Moving on … or trying to

Frank Sinatra once crooned that after being shat upon by the bird of paradise, one should pick oneself up, dust oneself off, and start all over again. Never one to flout the instructions of Ol’ Blue Eyes, that’s just what I’m doing after the PTSD debacle. How? Oh, let us count the ways.

Firstly, I have worked to find new publishing homes for the books I’ve already written.

Deadtown Abbey

You may recall that the fantastical Deadtown Abbey was the book that landed me the contract—emphasis on the “con”—with PTSD and inspired them to “buy” that and my next 9 books. So I said to myself, “Self,” I said, “what should we do with Deadtown Abbey now?” And I sat on a stump in the yard (disclaimer: I did not literally do that) and went down the list of what makes that book awesome and more specialer than a kid running with his pants on backwards winning a gold medal:

1. It is Lovecraftian. It’s got your Yog-Sothoth and your Cthulhu the Great Old One, not to mention a thoughtful (seriously!) meditation on what religious faith means in a time of monsters and a serious imbalance of money and power.
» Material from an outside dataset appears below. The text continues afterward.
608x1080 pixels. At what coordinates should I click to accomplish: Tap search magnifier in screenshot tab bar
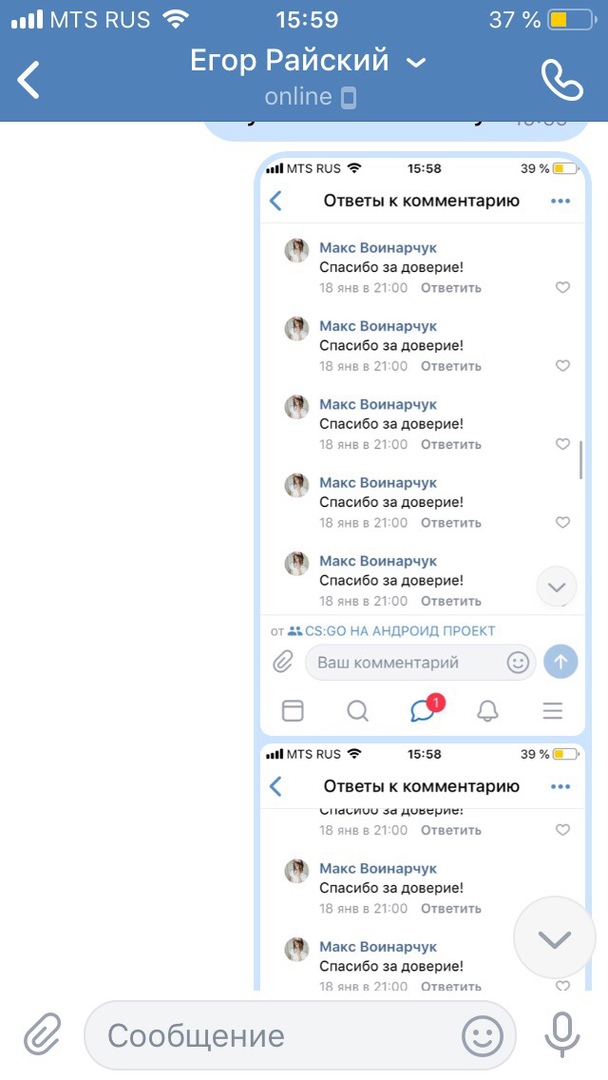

Republican leaders Senator Mitch McConnell and John Boehner speak after a bipartisan meeting with President Barack Obama at the White House in Washington

Not that anything like that could ever happen in real life.

2. It is funny. It plays with expectations both readers of eldritch horrors and viewers of the BBC show Downton Abbey, with references and Easter eggs galore for horror and zombie aficionados. That said, you don’t have to “get” any of the references to enjoy the book on its own as a horror tale. But it’s still pretty amusing.

3. It has vampires, werewolves, zombies, witches, imps, and possessed people shitting themselves. It takes each concept and turns it on its head in the service of this apocalyptic story.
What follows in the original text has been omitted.